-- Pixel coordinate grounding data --
+===+
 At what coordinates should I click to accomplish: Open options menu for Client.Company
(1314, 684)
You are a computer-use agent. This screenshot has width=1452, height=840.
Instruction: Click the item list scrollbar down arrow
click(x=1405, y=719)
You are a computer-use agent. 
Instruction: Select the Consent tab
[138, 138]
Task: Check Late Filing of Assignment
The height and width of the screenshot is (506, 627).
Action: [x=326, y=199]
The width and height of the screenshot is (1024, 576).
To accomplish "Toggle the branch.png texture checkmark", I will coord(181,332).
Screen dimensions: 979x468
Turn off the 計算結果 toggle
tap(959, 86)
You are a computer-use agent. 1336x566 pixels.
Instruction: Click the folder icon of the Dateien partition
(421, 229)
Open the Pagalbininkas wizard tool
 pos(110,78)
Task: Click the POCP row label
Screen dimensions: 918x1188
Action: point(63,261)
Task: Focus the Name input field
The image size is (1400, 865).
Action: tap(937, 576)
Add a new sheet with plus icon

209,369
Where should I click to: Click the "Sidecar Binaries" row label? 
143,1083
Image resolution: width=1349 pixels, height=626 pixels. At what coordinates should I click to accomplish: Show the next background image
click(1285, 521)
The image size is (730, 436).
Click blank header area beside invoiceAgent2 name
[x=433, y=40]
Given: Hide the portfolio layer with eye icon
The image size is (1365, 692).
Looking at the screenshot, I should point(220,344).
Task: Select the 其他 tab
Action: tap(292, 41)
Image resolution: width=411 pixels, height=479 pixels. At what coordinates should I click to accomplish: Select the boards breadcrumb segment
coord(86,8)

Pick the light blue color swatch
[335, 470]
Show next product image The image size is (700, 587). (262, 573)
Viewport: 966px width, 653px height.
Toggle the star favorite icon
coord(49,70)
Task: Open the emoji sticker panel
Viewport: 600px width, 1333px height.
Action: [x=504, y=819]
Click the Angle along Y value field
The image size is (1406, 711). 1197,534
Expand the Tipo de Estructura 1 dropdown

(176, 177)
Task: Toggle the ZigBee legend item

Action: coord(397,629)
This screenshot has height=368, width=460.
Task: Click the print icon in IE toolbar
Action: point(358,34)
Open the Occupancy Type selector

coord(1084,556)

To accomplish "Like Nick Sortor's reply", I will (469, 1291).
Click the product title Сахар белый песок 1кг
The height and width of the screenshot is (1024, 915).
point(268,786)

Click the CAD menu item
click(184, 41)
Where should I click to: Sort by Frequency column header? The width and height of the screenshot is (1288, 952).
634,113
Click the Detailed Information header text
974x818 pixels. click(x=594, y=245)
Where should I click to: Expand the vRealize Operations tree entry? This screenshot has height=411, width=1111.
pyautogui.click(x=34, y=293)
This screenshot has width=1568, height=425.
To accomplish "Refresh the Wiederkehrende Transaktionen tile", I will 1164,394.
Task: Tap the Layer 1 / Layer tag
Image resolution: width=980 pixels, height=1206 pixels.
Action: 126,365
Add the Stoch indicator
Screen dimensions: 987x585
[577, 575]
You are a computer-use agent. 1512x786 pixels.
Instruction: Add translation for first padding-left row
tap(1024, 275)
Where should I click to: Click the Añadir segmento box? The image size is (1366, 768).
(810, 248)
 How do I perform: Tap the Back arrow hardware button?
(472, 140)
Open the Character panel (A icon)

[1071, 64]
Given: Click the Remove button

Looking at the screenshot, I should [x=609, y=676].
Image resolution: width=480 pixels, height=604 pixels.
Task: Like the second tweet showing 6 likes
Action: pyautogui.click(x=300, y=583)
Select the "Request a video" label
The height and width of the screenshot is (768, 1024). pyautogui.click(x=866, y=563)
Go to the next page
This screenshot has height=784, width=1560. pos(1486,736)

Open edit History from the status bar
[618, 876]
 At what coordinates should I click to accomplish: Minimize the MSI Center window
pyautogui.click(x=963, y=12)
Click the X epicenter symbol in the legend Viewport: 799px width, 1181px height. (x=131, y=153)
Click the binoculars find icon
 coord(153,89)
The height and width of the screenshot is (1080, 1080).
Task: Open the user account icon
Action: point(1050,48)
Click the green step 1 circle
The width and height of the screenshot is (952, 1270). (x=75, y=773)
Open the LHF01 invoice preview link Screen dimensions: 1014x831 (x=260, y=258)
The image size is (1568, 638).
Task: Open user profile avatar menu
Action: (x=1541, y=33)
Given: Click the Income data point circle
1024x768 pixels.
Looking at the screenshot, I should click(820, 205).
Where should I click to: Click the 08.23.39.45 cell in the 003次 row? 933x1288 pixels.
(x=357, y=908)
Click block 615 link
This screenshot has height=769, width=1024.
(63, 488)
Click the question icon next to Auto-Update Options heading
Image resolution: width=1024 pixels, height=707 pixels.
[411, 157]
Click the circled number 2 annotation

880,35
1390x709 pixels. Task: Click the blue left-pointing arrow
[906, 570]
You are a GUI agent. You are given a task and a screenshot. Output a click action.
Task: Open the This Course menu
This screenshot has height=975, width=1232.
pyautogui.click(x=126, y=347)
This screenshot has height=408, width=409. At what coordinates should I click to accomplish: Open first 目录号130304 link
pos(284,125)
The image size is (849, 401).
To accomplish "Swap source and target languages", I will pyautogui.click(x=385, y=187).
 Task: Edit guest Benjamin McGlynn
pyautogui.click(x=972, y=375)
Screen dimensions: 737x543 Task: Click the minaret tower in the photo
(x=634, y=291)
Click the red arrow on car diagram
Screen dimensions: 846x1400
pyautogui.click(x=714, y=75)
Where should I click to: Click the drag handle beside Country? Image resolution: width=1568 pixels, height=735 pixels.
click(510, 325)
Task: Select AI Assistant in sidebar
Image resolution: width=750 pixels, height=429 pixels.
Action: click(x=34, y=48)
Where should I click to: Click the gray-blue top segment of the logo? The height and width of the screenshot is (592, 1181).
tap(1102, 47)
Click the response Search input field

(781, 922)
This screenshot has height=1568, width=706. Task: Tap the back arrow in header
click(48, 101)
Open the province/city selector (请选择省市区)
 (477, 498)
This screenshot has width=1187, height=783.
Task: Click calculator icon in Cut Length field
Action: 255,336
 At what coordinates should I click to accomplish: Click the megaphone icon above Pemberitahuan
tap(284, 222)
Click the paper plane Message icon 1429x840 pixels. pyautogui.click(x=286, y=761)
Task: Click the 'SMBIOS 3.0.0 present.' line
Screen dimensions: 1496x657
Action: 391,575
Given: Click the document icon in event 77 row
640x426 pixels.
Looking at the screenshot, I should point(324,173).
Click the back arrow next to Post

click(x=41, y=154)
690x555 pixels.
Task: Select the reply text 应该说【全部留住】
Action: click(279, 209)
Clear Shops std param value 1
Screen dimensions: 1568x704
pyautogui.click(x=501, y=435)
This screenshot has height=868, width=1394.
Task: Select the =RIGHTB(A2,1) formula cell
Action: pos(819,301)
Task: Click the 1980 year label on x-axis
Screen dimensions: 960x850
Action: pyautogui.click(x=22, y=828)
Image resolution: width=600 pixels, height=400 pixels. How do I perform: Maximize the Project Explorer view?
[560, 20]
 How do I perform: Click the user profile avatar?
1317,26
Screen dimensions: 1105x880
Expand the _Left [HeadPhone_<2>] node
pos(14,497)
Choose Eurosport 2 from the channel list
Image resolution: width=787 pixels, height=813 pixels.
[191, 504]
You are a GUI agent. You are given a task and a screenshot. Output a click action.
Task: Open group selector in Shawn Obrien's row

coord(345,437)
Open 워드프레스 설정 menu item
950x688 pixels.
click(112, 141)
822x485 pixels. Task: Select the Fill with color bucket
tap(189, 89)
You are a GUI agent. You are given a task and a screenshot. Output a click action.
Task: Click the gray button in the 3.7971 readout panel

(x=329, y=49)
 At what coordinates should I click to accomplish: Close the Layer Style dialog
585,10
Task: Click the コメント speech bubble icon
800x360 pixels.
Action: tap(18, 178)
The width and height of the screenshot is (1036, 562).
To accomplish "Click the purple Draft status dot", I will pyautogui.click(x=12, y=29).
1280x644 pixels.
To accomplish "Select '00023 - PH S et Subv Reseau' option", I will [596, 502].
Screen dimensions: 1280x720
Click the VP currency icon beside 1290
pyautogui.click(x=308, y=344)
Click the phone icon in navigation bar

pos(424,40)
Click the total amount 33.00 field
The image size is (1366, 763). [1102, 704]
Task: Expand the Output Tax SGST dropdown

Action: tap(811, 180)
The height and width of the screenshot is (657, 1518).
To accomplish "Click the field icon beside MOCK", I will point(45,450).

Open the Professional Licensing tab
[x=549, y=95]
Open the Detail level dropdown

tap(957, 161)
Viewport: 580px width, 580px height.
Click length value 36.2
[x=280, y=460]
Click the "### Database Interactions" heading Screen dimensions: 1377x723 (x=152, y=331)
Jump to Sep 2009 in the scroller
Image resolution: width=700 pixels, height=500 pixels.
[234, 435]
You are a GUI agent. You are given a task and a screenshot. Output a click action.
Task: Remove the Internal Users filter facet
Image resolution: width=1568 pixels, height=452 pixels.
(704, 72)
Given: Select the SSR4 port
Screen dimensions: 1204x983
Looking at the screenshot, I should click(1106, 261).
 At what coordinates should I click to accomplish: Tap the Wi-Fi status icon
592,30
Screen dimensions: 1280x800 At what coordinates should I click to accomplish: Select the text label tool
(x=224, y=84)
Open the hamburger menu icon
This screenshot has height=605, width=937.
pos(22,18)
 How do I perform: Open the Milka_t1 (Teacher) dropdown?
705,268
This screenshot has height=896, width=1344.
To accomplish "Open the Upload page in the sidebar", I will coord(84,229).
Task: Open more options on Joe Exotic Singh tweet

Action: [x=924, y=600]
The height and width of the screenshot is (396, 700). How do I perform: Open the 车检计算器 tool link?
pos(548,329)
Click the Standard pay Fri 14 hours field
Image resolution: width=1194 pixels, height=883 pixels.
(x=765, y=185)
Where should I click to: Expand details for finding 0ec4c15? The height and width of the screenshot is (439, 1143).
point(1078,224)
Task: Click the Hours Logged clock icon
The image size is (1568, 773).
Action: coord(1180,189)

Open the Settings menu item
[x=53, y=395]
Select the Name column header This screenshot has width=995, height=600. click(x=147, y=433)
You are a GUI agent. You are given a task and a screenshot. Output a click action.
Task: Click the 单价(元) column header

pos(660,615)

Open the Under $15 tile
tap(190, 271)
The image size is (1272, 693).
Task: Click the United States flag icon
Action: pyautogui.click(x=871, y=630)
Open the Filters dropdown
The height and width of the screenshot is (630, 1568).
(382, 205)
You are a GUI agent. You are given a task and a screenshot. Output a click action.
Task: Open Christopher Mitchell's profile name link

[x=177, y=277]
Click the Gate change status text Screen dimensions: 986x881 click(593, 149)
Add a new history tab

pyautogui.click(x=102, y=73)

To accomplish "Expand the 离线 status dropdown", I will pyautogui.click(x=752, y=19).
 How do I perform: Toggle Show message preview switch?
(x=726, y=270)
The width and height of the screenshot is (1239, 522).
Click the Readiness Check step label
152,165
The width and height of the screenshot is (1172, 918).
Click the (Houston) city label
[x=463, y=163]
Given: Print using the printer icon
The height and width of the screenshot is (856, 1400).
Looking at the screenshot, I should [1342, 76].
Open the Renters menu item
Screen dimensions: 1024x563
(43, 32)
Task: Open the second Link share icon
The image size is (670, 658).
+===+
Each line in the records above with "computer" must be returned.

-- Exercise output --
You are a computer-use agent. This screenshot has width=1452, height=840.
You are a computer-use agent. 
You are a computer-use agent. 1336x566 pixels.
You are a computer-use agent. 1512x786 pixels.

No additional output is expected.